◆ Target position records

<<<<

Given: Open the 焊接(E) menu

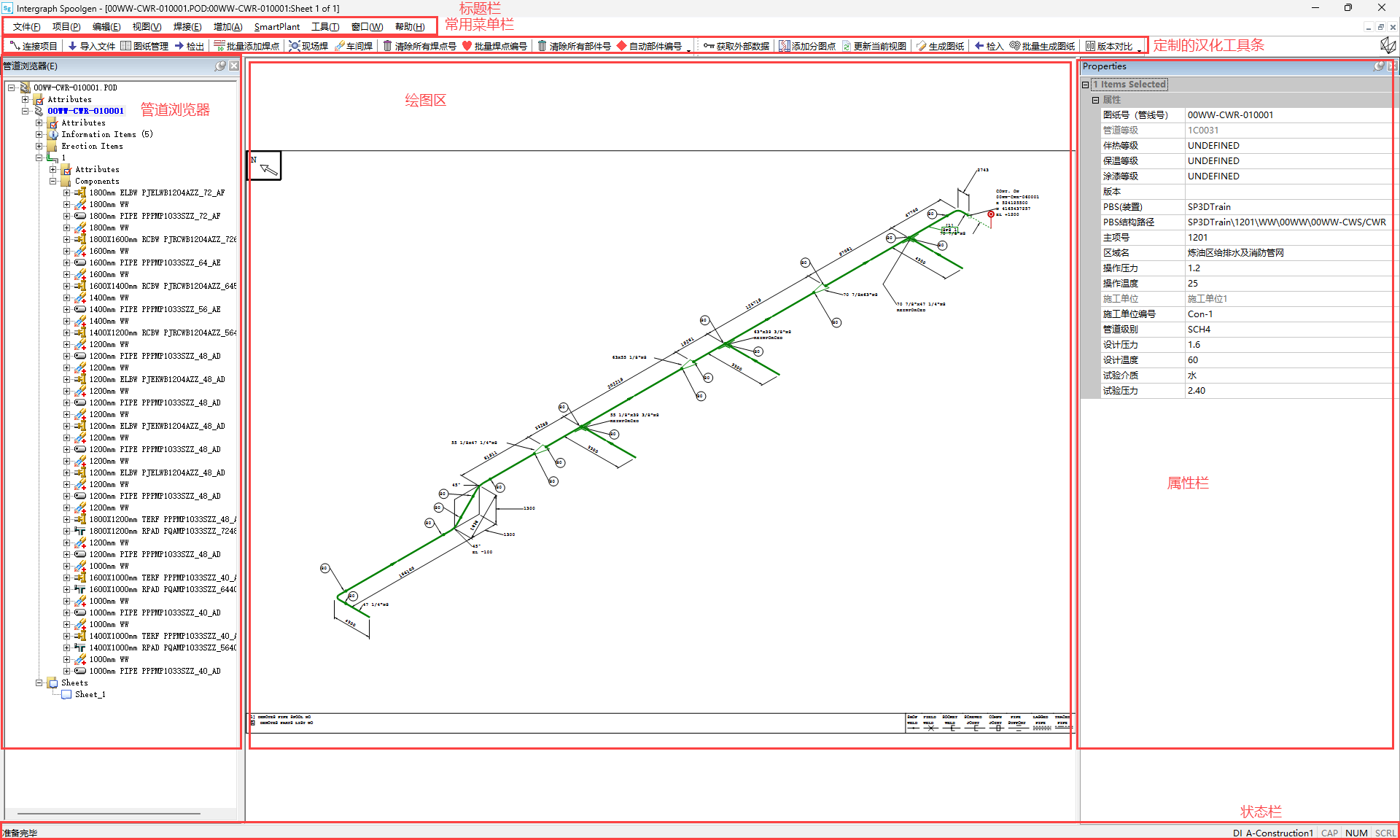Looking at the screenshot, I should pyautogui.click(x=187, y=27).
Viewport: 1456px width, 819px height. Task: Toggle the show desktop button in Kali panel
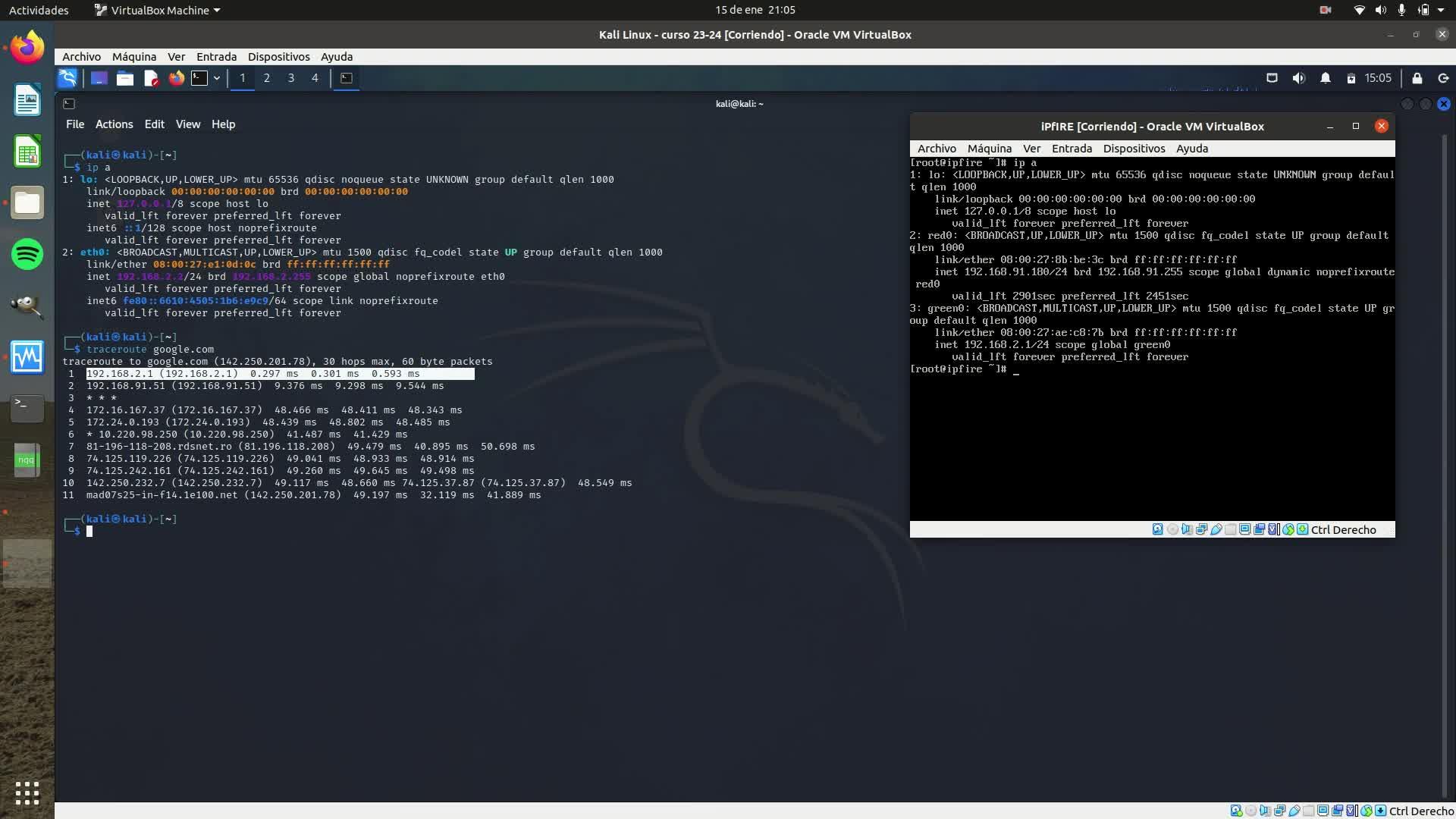99,78
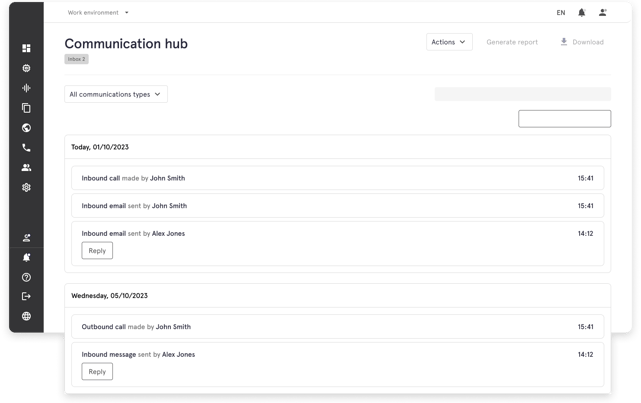Image resolution: width=641 pixels, height=403 pixels.
Task: Open the documents copy icon in sidebar
Action: tap(26, 108)
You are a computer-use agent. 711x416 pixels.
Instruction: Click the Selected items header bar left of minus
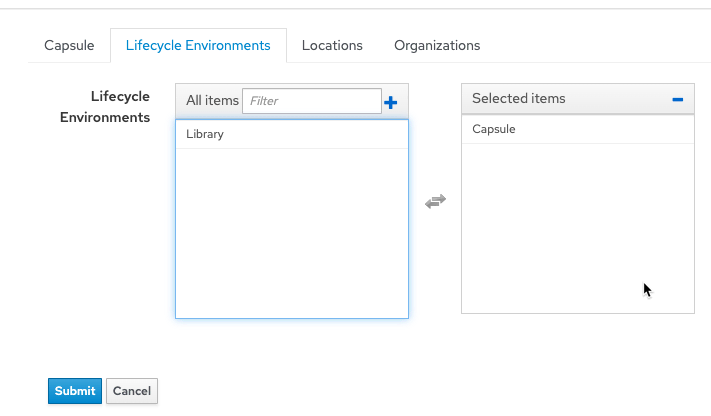620,99
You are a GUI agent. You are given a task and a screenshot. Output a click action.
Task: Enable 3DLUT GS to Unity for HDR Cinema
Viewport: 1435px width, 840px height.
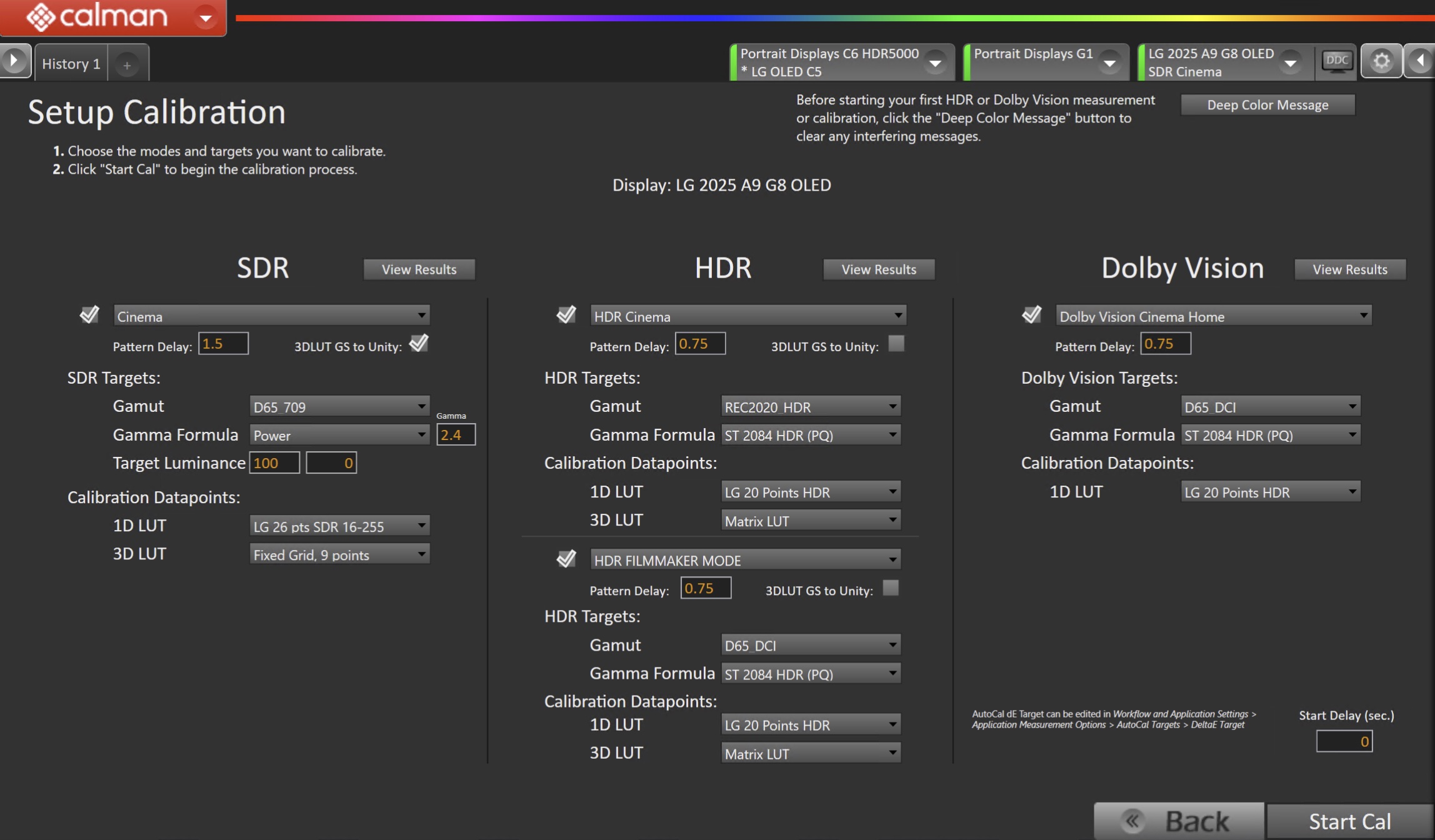[896, 344]
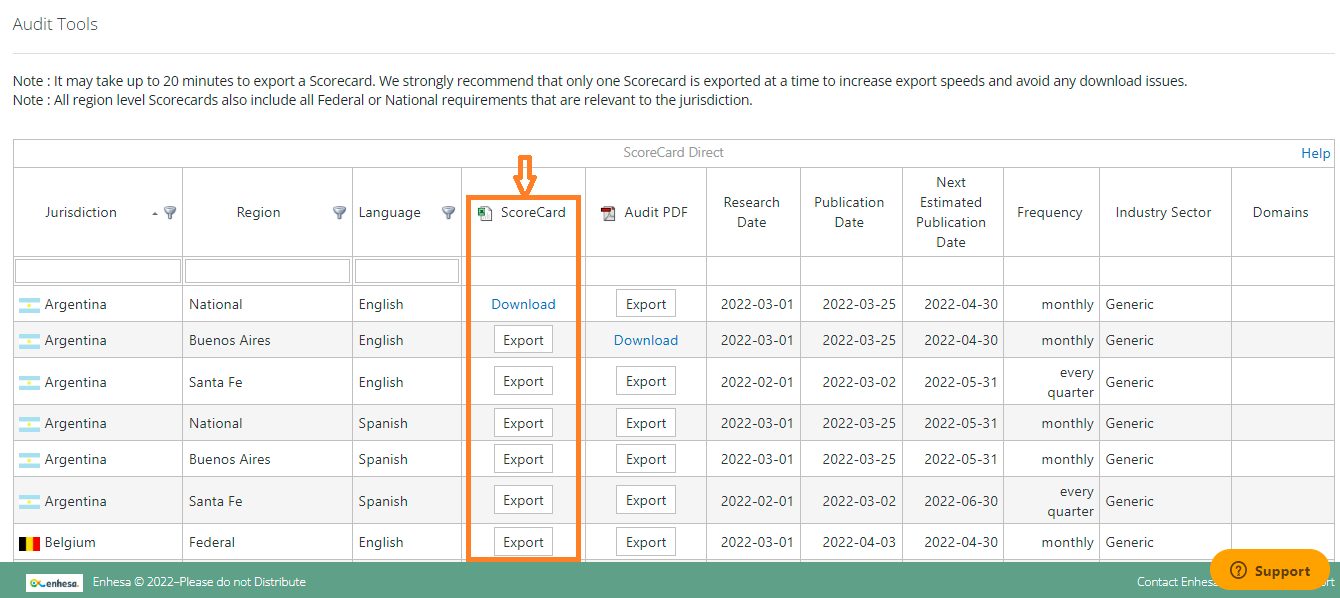Open the Help link in table header
The image size is (1340, 598).
[x=1315, y=153]

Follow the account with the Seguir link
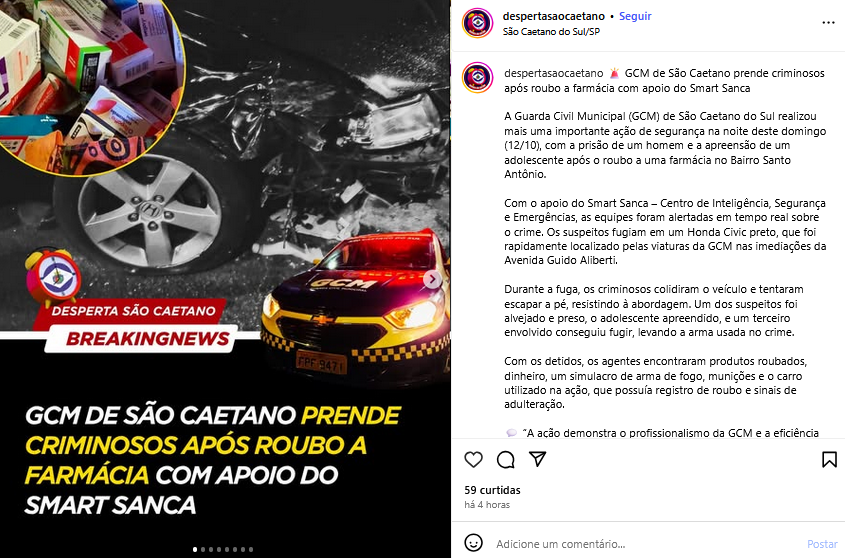tap(635, 16)
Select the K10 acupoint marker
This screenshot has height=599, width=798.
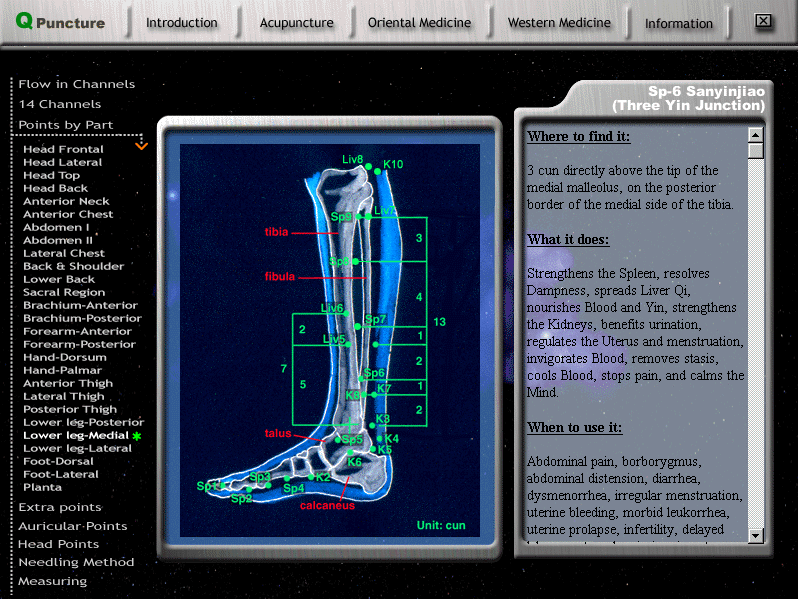click(378, 171)
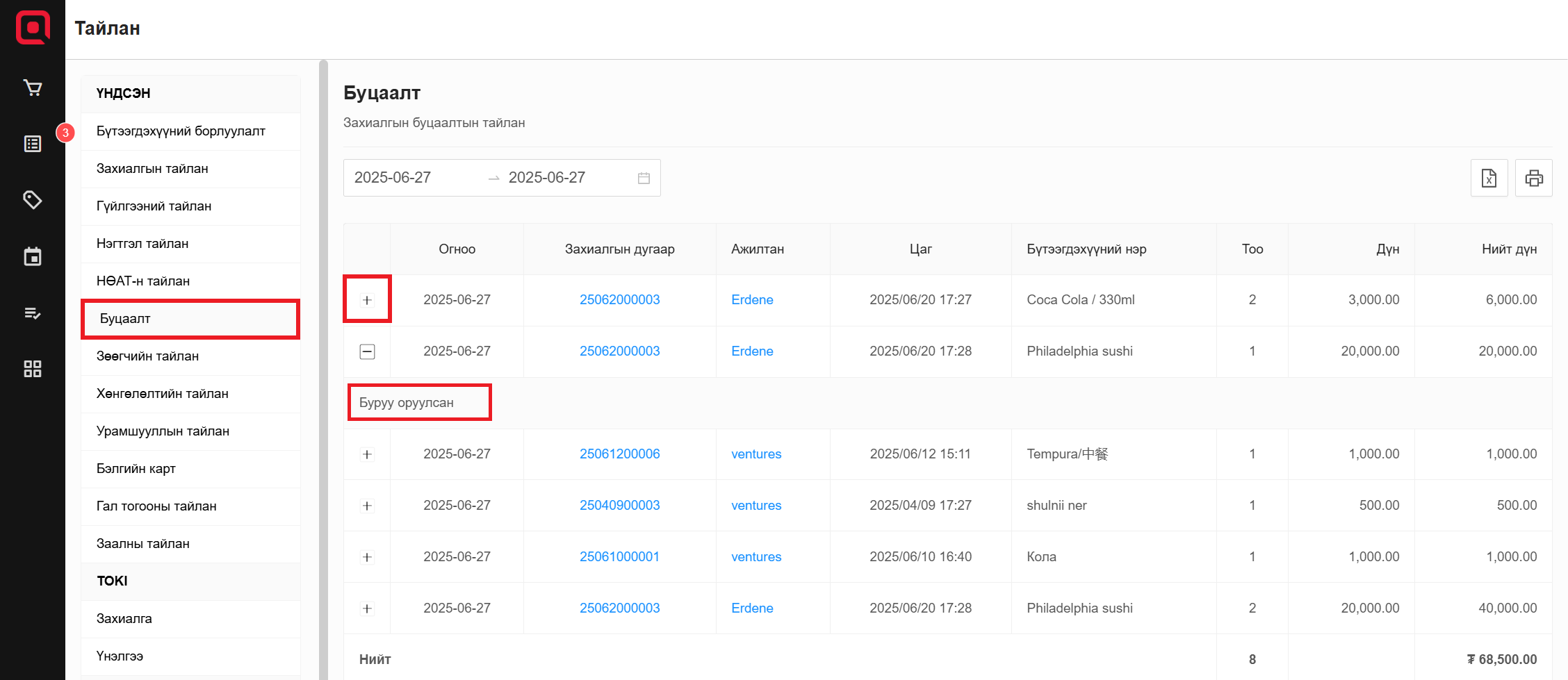The width and height of the screenshot is (1568, 680).
Task: Open the grid dashboard sidebar icon
Action: point(33,369)
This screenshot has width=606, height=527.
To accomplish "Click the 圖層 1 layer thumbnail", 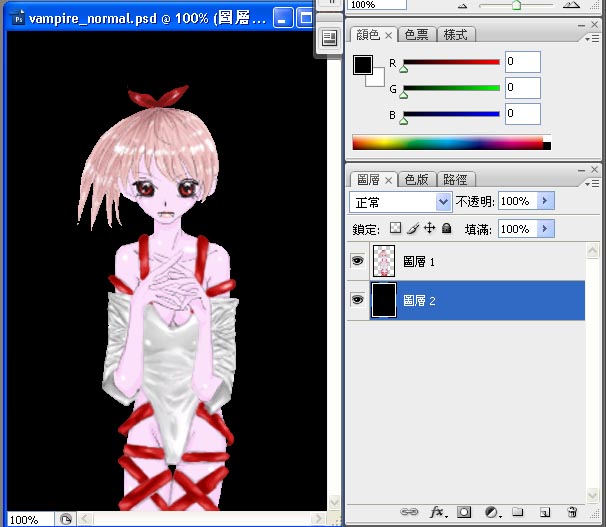I will coord(384,261).
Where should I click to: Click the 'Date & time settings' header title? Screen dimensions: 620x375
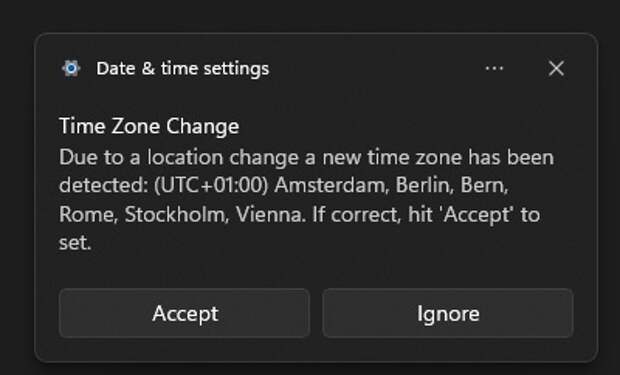pos(183,68)
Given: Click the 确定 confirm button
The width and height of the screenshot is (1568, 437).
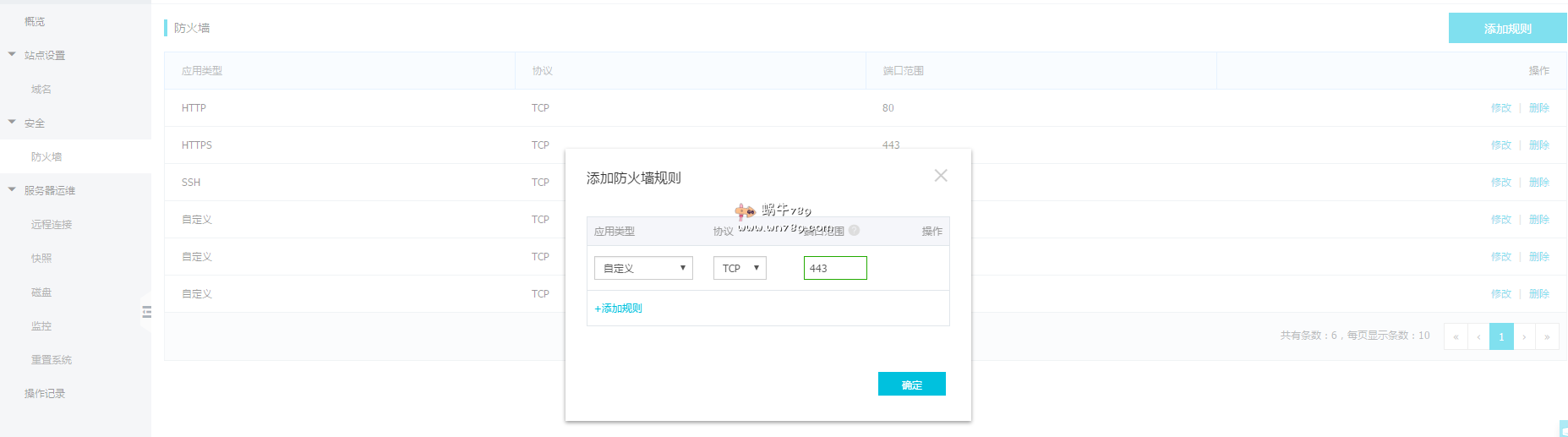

>>>>

◆ TASK TO COMPLETE
Please count how many lines of the listing above contain the word "agent". Reply with the number alone.

◆ RESPONSE TO THE EXERCISE
2